### EXERCISE INPUTS
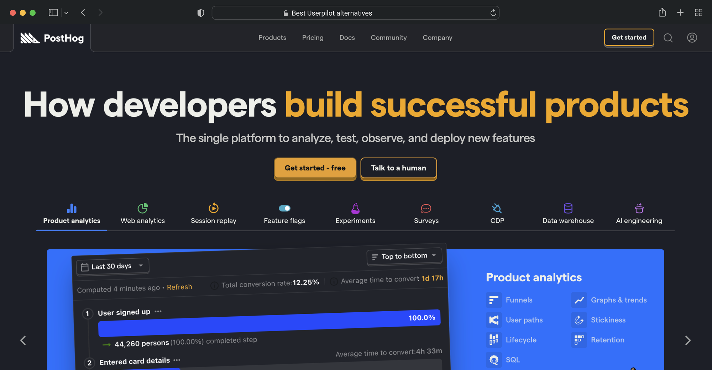712x370 pixels.
Task: Expand the Top to bottom sort dropdown
Action: tap(404, 256)
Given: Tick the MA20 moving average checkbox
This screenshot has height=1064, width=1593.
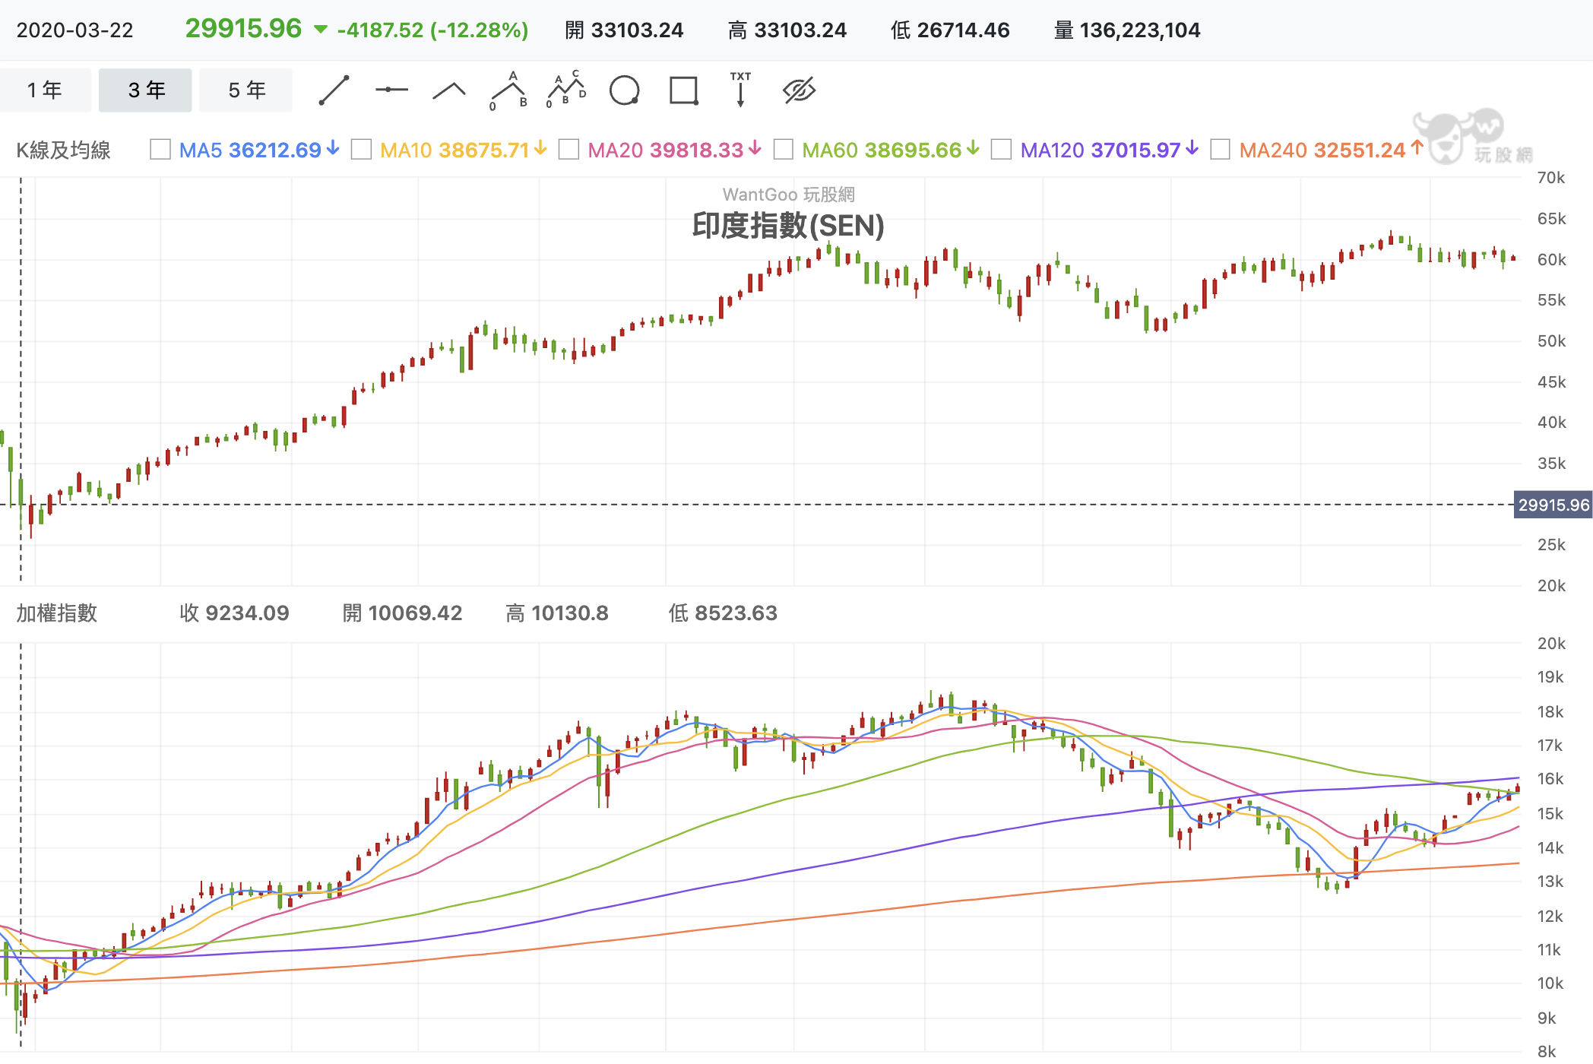Looking at the screenshot, I should 568,149.
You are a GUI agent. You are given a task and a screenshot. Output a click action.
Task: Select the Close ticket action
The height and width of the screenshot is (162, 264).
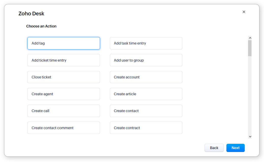[x=64, y=77]
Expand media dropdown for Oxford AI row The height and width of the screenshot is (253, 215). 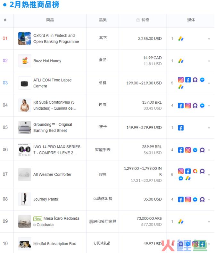(209, 39)
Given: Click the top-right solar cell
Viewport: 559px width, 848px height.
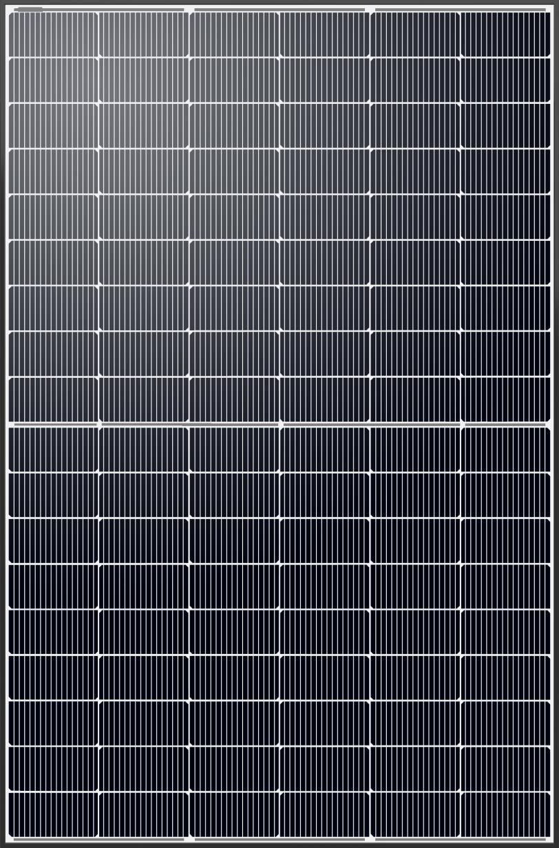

### TO DO
Starting with the line with "Given: Click the top-right solar cell" and continuing through the end of the lines, rewrite them with "top-right" changed to "bottom-left" and nothing else altered. Leave the pictures out of your answer.

### SOLUTION FOR THIS PROBLEM
Given: Click the bottom-left solar cell
Viewport: 559px width, 848px height.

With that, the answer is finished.